Remuneration Committee

Background and Authority

The Board of Aberdeen Asset Management PLC (“the Company”) has delegated to the Committee responsibility for reviewing and approving the remuneration policy and practices for the Company and its subsidiaries (together “the Group”) and for setting the remuneration of the Executive Directors of the Company and senior management in line with the remuneration strategy, together with other the other matters detailed below.

The Committee is appointed by the Board of the Company (“the Board”), from which it receives its authority, and is authorised to seek any information it reasonably requires from any employee of the Group in order to perform its duties and to obtain, at the Company’s expense external legal or other professional advice on any matters within these terms of reference.

Membership and attendance

The Committee shall consist of at least three members, all of whom should be independent non-executive directors.
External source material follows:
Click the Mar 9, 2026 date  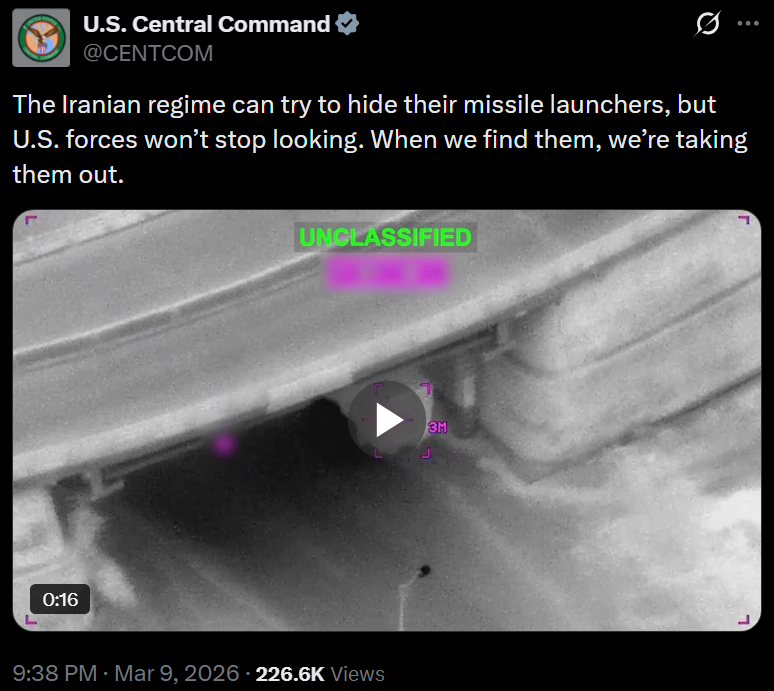[177, 674]
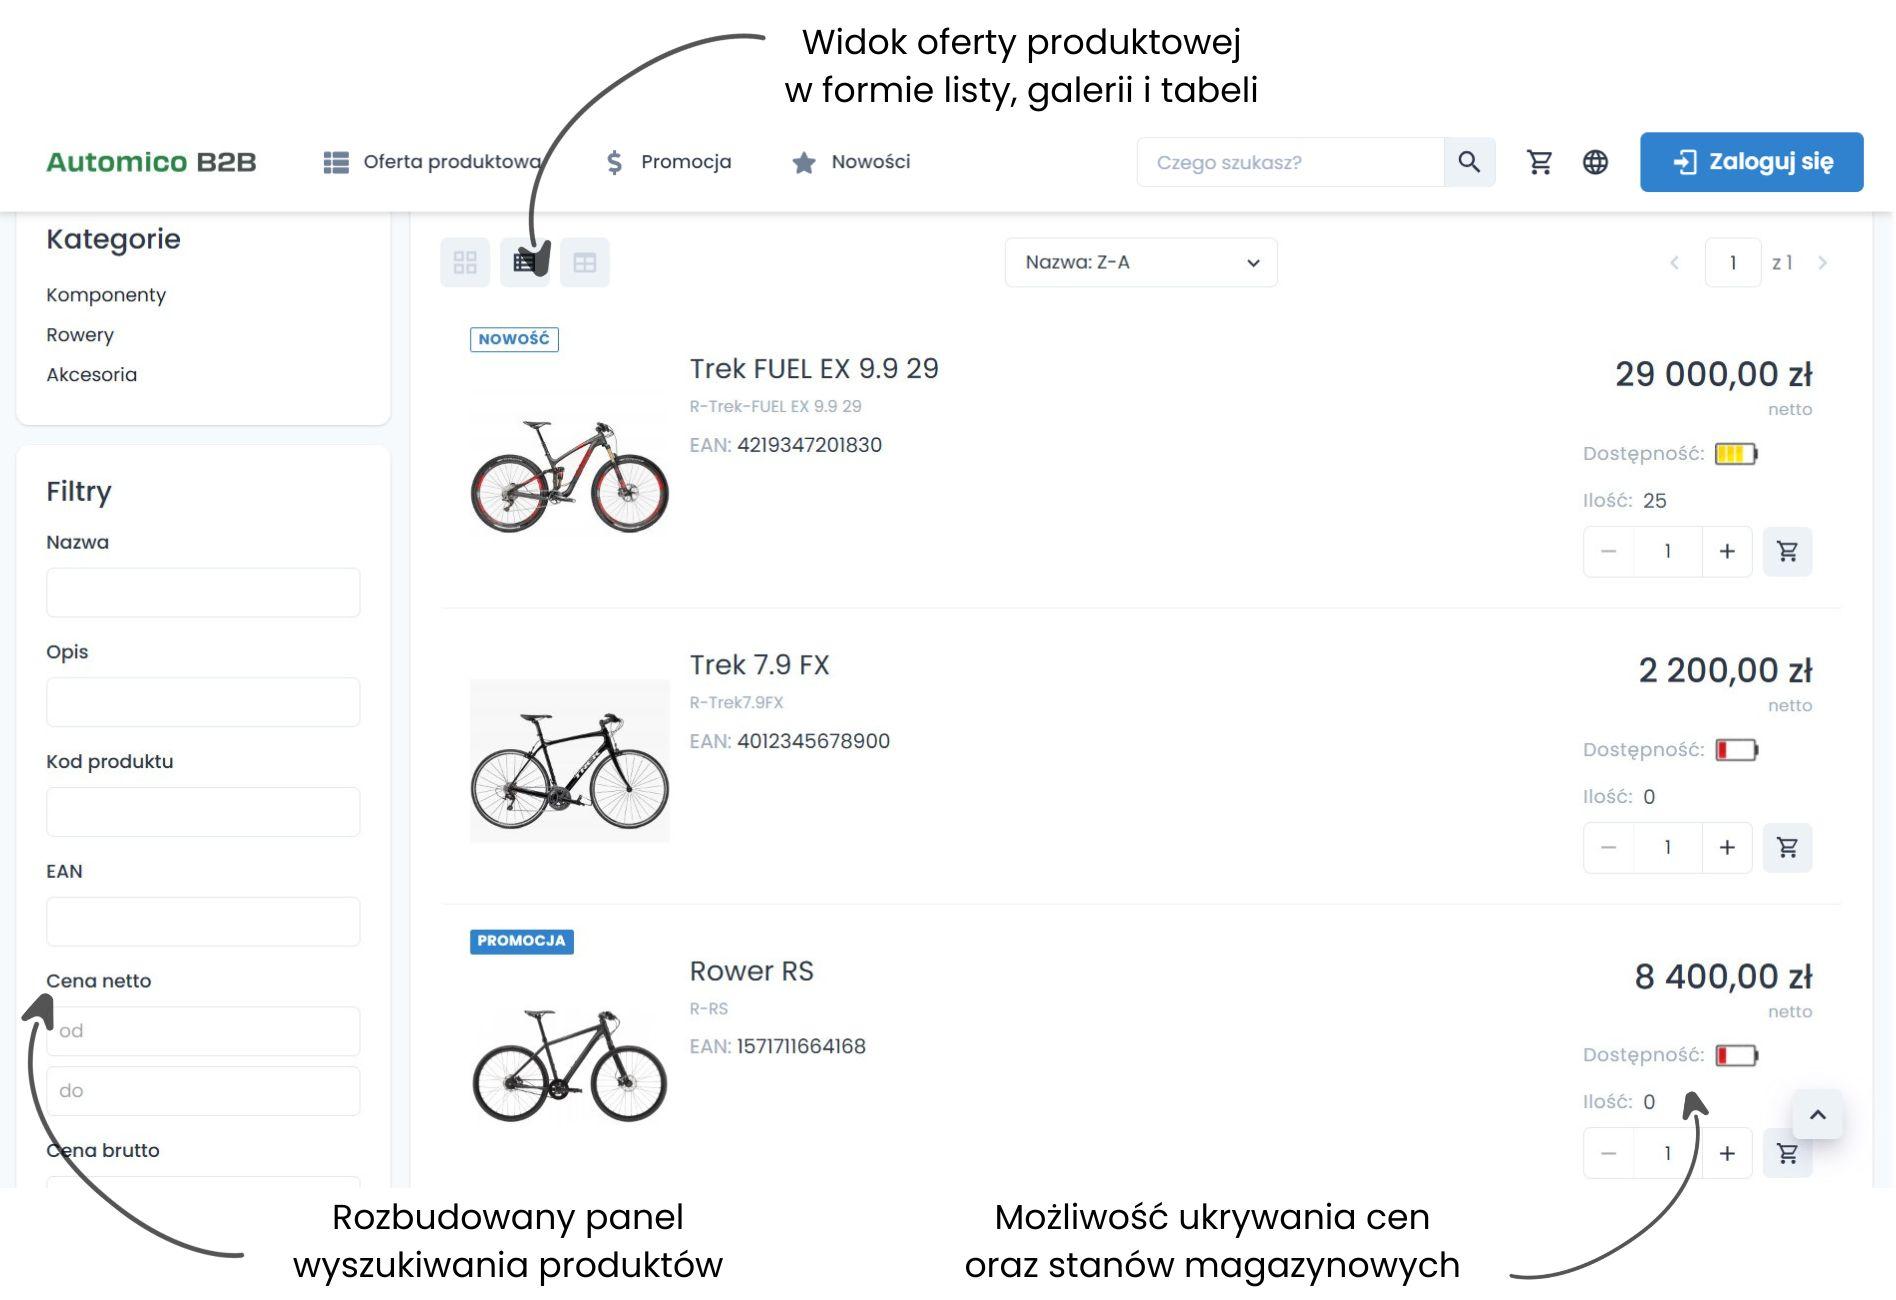Switch to gallery grid view

(465, 263)
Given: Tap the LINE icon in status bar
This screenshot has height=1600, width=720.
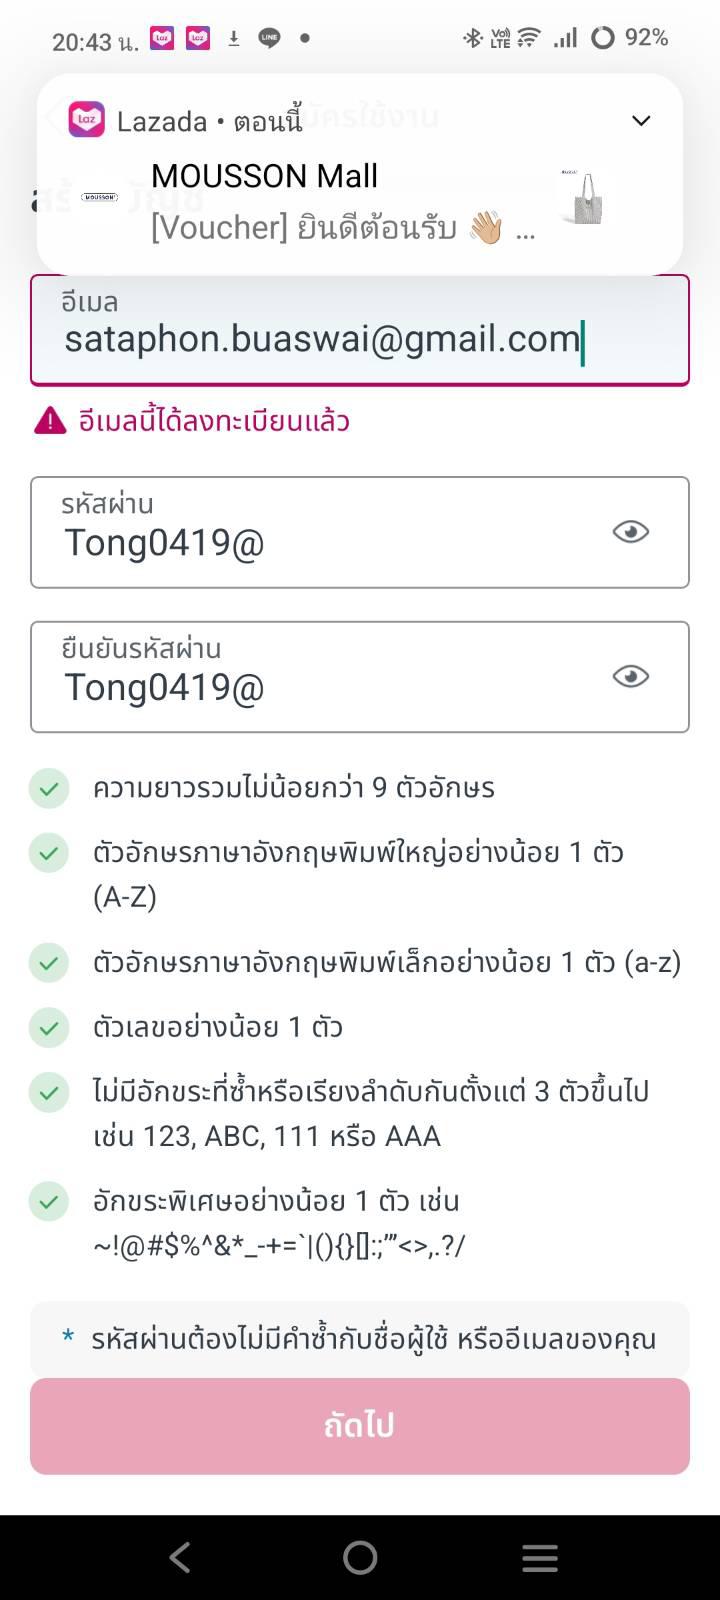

The Board shall appoint the Chairman of the Committee from among the members of the Committee.

The Company Secretary shall act as Secretary to the Committee.

Only members of the Committee have the right to attend Committee meetings, however, the Chairman of the meeting, at his discretion, may call upon other persons to attend as and when appropriate and it would be usual to invite the following to be in attendance at all or part of the meetings:

The Chairman
The Chief Executive
The Deputy Chief Executive
The Finance Director
The Head of Human Resources
External advisors

Meetings

Meetings shall be held as required to enable the Committee to fulfil its obligations to the Company and shall not meet less than four times annually.

The quorum shall be two members. In the absence of the Chairman of the Committee, the remaining members present shall elect one of the other members present to chair the meeting.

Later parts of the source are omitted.